Fully dressed now and returned to the edge of his bed, Marc watched the first faint beginnings of night's evolution into day. Since he had kindly been spared any knowledge of the other force which had been released by the explosion in the basement, his thoughts concerned themselves with the staggering circumstance of Toffee and the buoyant debris. He rose, crossed to the door, and listened for any sound from across the hall.
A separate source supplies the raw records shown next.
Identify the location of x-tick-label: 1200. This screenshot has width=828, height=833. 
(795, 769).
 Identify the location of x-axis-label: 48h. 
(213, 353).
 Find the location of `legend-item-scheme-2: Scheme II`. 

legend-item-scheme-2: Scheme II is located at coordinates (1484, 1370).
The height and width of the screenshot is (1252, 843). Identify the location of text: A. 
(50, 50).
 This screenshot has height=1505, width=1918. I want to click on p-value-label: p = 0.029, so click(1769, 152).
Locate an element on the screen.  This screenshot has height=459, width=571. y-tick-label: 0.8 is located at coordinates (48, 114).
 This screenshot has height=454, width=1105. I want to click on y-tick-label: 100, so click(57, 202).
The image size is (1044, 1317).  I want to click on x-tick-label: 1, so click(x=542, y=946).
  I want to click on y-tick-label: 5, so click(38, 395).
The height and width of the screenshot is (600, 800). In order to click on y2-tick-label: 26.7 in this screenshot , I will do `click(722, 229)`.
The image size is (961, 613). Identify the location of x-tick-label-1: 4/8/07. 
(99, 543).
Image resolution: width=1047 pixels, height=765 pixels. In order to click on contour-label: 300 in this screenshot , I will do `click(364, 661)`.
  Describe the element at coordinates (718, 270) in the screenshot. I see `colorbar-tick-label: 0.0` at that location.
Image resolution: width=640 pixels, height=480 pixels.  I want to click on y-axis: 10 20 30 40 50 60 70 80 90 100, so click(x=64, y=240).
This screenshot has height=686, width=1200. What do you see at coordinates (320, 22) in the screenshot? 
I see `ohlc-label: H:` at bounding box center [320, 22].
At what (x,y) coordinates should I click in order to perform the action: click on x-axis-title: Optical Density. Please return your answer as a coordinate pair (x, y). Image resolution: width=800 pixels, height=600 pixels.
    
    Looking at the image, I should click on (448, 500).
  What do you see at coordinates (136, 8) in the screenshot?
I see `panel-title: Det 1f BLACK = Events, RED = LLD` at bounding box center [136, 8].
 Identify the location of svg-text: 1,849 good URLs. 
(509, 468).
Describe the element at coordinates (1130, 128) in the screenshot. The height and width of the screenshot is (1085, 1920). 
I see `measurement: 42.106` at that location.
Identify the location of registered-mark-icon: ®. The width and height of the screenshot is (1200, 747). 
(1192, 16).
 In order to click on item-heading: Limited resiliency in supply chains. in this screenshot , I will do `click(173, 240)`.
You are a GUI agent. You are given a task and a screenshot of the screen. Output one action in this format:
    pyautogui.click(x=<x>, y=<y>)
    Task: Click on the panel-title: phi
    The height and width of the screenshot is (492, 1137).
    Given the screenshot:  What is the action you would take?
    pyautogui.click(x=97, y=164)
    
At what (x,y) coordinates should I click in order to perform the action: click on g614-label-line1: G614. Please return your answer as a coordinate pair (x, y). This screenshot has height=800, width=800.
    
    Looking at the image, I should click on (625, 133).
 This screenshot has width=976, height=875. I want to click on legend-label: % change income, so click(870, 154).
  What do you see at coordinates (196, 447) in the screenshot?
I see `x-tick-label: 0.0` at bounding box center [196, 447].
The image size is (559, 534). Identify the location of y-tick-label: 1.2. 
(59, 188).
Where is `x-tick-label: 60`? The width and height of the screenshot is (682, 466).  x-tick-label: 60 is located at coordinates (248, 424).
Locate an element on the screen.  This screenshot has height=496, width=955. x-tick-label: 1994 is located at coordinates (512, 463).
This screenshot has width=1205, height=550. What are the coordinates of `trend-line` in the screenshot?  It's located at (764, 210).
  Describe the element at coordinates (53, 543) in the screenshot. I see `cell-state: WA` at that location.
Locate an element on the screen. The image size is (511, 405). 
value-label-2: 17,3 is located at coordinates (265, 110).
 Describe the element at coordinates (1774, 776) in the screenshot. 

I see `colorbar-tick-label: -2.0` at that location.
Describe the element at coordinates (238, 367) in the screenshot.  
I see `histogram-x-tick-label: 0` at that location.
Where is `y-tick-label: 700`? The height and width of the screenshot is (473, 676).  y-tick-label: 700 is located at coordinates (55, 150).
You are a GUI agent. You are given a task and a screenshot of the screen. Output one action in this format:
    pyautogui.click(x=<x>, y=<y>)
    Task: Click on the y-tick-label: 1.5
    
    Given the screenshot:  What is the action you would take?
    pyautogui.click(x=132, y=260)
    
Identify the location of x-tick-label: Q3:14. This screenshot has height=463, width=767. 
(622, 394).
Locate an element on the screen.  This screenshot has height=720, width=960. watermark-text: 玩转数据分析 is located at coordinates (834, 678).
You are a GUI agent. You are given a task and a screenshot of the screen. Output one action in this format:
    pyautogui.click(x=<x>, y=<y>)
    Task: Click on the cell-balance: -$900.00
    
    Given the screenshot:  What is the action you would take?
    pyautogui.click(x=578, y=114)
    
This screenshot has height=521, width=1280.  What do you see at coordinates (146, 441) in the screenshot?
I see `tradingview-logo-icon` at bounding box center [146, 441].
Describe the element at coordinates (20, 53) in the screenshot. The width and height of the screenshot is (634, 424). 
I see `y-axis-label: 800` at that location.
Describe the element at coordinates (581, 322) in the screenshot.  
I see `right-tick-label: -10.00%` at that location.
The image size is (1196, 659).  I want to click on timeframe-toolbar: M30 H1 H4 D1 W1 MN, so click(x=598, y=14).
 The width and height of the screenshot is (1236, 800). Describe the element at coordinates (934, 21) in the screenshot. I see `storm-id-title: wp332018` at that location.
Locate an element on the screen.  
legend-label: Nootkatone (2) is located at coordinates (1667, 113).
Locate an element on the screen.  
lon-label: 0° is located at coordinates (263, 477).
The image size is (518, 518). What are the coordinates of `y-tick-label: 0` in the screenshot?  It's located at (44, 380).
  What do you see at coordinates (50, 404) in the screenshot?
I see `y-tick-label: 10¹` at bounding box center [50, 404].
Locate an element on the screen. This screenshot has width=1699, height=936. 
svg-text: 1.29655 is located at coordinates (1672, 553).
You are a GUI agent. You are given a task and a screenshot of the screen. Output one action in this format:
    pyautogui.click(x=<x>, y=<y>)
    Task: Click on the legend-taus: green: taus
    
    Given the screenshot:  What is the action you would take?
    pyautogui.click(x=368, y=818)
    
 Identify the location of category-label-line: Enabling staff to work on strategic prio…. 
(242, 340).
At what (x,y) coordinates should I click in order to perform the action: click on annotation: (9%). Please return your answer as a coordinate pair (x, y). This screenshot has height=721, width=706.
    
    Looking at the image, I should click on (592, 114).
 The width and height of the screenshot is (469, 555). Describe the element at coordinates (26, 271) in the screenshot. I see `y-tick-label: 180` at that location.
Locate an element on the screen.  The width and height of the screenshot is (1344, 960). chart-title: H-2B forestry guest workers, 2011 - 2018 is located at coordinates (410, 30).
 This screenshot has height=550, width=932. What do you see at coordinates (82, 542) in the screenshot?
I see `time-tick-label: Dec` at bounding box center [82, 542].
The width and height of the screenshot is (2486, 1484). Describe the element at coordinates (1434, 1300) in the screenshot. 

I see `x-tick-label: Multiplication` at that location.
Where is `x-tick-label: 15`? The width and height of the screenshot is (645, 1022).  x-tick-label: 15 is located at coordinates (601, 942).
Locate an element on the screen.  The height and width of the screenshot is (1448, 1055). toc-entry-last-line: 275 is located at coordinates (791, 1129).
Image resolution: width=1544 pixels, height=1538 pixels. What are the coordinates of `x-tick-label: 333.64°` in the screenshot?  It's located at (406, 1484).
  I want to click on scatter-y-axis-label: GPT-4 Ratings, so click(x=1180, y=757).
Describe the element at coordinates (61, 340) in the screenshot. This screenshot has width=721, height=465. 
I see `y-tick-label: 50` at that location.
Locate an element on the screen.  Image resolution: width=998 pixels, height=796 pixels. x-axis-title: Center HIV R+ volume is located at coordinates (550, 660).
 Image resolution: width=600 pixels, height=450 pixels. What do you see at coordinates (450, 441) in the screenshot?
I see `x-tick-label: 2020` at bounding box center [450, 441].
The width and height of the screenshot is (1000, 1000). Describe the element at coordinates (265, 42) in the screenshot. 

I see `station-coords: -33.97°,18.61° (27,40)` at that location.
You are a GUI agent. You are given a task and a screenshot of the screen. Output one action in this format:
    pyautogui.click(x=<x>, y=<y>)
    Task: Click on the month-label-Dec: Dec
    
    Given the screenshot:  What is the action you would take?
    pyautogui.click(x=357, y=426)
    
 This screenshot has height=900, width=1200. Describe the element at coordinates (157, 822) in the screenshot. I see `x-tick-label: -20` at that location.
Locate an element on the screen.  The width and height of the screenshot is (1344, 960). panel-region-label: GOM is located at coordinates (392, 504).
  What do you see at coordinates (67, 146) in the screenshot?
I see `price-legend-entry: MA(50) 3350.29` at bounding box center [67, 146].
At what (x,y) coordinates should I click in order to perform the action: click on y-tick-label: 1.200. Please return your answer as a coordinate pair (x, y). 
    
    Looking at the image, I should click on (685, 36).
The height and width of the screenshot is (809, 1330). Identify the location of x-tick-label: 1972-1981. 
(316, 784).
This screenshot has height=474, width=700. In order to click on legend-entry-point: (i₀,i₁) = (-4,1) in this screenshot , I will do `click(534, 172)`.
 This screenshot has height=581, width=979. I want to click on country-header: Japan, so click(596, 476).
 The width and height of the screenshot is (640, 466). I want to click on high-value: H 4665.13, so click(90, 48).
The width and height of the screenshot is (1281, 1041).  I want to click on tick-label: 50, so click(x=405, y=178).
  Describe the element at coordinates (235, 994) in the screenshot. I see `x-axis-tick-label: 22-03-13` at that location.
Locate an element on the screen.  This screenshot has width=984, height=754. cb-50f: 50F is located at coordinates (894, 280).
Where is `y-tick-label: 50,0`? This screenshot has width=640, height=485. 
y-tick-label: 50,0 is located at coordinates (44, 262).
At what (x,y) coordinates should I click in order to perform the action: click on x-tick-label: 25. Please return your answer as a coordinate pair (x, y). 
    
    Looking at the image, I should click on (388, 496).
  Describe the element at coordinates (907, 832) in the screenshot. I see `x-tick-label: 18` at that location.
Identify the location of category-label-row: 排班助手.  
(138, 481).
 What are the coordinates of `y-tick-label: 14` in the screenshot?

It was quiet there now.
Leaving the door, he went to the bureau at the far side of the room, cautiously opened the top drawer, careful to keep his hand over the opening, and caught the little black book as it gained freedom and shot upward. He put it in the breast pocket of his jacket and fastened it there by clasping his pen over it. Then he crossed quickly to the wardrobe, took out a light topcoat, draped it over his arm, and returned to the door. He paused again to listen, then shoved the door open and stepped silently out into the hallway.
In the basement, at the bottom of the steps, he paused and glanced tentatively about, braced himself against an attack from the redhead. He waited a moment, then called Toffee's name.
There was a moment of quiet, then a slight rustling as Toffee appeared from the shadows of the wine bins. She raised her arms above her head and stretched with a languorous yawn. In the grey light of early morning her apparel, or rather the lack of apparel, was even more startling than it had been during the night. Marc glanced quickly away and held out the coat.
"Here," he said distractedly. "Put this on. And button it up all the way down."
Toffee looked at the coat without interest. "What for?" she asked with bland innocence. "And, besides, how can I button it up and down at the same time?"
"Never mind," Marc said. "Just cover your nakedness."
"My nakedness?" Toffee said. "Why in the world would I want to cover it? What's wrong with it? I have a perfectly divine nakedness. I'll match my nakedness with yours any time...."
"No!" Marc broke in. "Don't go on."
"Well, with anyone's nakedness, then, if you're going to be edgey. I haven't anything to be ashamed of."